Duemila ore di lavoro donate alla vedova del collega morto

San Salvo. Gli operai Pilkington rinunciano a una quota del salario per aiutare la famiglia Costantini L’operaio del reparto laminati ucciso dal cancro a 51 anni, la ditta assicura il posto in fabbrica al figlio
SAN SALVO. Un male incurabile lo ha aggredito e ucciso in meno di tre mesi. Troppo poco per metabolizzare il dolore. Per i familiari di Ennio Costantini, 51 anni , operaio del reparto Laminati (Lmn) della Nsg Pilkington, un dolore incommensurabile e il dramma di un futuro incerto. Ma la grande famiglia Pilkington non ha lasciato sola la vedova Maria e i figli Dario e Valentina. La macchina della solidarietà si è messa in moto e senza clamore è andata avanti arrivando al traguardo prefissato.
Ieri a distanza di poco più di un mese dalla scomparsa di Ennio Costantini i colleghi hanno donato alla moglie dello sfortunato operaio 2 mila ore del loro lavoro, in sostanza un anno di stipendio. Non solo. Il presidente della Pilkington, Graziano Marcovecchio, ha accolto nell’organico del colosso vetrario Dario Costantini, il figlio del cinquantunenne morto il 4 maggio scorso.
«Dovevamo farlo per un amico che se n’è andato troppo presto a soli 51 anni», hanno detto i colleghi, alcuni dei quali ricordando Ennio Costantini, non riescono a nascondere le lacrime. «Siamo sicuri che Ennio al posto nostro avrebbe fatto altrettanto».
Per Maria restare vedova e con due figli da mantenere, una dei quali ancora piccola è stato terribile. I colleghi di Ennio hanno fatto sentire la donna meno sola. Ognuno di loro ha riempito un modulo donando ciascuno secondo le proprie possibilità un pacchetto di ore di lavoro. Alla famiglia di Ennio, (ricordato dai dirigenti e dai colleghi sabato 11 giugno nel corso di un torneo aziendale di calcio vinto dalla Bravo), sono state donate ieri 2mila ore di lavoro che tradotte in soldoni sono all’incirca un anno di stipendio e verranno decurtate dalla busta paga di tutti i colleghi che hanno aderito. Almeno per un anno la famiglia dello sfortunato operaio potrà stare tranquilla.
Da una settimana inoltre, Dario Costantini il figlio di Ennio, ha iniziato a lavorare in Pilkington. Marcovecchio da diverso tempo ha deciso di dare ai giovani meritevoli una opportunità. Dario Costantini è preparato e ha tanta voglia di fare. Sarà lui per qualche tempo a fare le veci del papà che non c’è più.
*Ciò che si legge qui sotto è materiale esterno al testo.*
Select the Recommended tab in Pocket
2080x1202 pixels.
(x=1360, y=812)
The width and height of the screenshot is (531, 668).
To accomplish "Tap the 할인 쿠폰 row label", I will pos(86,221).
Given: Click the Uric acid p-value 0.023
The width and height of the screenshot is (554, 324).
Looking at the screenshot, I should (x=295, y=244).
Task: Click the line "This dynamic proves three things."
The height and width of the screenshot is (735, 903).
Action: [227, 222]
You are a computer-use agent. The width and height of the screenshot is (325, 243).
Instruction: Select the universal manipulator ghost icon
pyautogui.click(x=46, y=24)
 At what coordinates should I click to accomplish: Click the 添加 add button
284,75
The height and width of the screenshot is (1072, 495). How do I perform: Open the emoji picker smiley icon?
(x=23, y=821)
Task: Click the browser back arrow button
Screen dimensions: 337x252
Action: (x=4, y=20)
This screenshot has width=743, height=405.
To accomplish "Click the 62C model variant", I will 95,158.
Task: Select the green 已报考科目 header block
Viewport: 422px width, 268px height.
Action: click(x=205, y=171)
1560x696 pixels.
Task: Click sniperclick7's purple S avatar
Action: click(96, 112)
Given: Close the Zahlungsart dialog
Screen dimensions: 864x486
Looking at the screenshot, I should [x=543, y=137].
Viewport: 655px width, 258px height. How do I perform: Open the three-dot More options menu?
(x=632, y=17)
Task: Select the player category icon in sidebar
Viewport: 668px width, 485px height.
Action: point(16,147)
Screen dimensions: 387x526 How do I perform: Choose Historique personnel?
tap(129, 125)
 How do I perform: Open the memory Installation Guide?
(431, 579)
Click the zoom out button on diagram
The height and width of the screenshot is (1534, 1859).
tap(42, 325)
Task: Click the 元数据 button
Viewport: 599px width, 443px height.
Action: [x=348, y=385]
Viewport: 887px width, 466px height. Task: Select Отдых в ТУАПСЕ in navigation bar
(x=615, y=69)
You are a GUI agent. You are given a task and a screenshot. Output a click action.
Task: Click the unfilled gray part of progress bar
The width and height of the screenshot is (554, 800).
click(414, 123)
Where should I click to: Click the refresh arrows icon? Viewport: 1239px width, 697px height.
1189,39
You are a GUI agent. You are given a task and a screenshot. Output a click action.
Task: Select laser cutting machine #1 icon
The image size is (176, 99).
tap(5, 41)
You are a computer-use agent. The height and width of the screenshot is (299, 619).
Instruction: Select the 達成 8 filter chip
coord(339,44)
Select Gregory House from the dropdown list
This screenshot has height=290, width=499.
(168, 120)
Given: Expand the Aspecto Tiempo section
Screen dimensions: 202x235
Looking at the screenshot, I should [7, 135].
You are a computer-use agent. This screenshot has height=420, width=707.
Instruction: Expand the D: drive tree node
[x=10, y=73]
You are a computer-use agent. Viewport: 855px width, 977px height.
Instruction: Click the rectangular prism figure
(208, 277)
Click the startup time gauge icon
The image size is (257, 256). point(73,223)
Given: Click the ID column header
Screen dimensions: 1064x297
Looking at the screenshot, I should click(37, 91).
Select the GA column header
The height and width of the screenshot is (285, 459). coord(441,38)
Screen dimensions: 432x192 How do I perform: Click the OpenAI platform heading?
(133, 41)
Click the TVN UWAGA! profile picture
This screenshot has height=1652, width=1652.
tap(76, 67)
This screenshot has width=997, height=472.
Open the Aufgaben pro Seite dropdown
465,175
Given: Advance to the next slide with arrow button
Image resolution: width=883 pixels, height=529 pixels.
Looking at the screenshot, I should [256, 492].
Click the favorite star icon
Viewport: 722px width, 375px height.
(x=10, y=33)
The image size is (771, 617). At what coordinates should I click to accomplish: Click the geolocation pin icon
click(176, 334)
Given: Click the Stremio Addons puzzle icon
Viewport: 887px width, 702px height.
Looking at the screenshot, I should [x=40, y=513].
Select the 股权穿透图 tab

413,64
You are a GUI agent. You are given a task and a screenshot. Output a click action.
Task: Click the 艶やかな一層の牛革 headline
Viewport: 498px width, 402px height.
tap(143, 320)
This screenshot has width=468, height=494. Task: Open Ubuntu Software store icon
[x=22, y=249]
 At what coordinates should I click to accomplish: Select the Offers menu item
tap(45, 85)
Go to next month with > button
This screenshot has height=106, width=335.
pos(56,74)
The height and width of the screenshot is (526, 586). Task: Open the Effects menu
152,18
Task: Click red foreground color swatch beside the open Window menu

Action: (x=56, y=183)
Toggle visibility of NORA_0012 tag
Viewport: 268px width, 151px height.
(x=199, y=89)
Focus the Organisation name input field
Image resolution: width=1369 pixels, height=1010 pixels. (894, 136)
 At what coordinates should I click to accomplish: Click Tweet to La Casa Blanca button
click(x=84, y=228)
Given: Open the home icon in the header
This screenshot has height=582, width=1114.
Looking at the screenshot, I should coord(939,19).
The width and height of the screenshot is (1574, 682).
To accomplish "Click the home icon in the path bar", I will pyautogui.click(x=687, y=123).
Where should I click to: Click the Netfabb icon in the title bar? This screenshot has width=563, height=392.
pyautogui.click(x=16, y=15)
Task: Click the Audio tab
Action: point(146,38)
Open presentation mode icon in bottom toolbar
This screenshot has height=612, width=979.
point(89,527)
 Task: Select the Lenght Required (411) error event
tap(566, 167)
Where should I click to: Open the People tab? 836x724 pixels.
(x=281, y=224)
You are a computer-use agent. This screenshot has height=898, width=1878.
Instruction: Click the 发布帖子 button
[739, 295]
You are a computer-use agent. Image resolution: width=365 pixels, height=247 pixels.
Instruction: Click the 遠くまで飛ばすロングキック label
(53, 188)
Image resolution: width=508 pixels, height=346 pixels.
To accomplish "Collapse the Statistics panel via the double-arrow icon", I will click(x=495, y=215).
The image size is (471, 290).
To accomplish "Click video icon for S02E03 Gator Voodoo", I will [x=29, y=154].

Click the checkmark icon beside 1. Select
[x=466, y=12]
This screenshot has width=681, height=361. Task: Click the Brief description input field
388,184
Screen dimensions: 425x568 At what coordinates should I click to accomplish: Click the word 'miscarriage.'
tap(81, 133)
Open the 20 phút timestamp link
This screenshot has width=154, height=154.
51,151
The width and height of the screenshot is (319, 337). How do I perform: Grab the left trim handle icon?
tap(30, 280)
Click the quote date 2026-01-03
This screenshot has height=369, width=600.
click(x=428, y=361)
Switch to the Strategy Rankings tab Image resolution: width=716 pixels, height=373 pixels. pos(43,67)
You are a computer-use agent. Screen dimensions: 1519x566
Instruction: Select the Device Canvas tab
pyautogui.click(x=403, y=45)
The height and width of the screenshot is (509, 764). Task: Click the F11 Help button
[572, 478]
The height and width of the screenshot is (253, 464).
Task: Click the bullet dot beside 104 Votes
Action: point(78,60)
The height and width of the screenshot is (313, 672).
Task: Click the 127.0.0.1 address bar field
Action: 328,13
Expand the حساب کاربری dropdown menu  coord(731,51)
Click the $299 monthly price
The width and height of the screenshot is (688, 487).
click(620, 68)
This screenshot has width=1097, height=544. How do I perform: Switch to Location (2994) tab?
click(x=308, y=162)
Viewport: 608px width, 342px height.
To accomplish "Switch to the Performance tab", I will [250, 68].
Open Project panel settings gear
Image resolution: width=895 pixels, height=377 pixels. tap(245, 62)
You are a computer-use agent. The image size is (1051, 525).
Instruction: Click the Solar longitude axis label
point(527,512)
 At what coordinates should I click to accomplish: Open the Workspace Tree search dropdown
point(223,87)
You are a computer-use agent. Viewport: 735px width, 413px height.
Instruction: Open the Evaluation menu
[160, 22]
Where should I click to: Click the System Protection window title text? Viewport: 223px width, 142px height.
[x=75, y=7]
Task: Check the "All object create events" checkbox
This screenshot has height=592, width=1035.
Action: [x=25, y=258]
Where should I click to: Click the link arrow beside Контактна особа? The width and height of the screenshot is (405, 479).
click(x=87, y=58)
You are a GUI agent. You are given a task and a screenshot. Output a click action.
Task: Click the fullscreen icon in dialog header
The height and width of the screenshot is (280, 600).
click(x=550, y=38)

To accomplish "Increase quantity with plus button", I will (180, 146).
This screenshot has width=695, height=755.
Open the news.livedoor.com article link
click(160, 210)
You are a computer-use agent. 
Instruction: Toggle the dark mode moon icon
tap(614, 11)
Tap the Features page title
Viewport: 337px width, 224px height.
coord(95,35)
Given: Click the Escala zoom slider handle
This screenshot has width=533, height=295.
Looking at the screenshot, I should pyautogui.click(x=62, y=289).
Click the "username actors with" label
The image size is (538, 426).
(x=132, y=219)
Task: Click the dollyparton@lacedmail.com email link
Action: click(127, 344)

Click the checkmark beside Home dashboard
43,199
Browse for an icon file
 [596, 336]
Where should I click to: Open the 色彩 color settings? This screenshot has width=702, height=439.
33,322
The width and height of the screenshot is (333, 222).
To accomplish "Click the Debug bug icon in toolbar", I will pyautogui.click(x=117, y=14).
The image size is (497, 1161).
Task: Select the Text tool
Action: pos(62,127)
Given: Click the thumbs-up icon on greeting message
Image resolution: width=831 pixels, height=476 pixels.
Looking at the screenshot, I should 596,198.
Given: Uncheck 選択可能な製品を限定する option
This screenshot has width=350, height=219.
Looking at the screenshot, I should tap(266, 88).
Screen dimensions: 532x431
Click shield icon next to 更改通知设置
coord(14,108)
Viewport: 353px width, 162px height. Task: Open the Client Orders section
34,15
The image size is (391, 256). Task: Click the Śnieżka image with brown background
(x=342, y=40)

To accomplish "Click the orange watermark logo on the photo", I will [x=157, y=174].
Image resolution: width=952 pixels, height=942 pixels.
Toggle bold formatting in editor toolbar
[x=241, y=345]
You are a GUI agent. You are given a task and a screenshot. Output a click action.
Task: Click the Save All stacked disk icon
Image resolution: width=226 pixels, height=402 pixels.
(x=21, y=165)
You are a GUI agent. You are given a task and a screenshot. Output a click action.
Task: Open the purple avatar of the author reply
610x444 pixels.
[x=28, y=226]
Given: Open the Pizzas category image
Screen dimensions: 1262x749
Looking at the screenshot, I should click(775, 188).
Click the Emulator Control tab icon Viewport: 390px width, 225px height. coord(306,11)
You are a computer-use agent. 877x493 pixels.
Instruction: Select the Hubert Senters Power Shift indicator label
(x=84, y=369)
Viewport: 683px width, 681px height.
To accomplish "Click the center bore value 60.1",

Una decisione, quella della dirigenza Pilkington, che i sindacati hanno apprezzato moltissimo e che ha riscosso commenti positivi anche fra le maestranze.
Nessuno potrà riportare in vita Ennio Costantini e nessuno potrà lenire il dolore della sua famiglia ma sentire la vicinanza e la sensibilità dell'azienda aiuta a non abbattersi. Ancora una volta la grande famiglia Pilkington diventa un modello da imitare.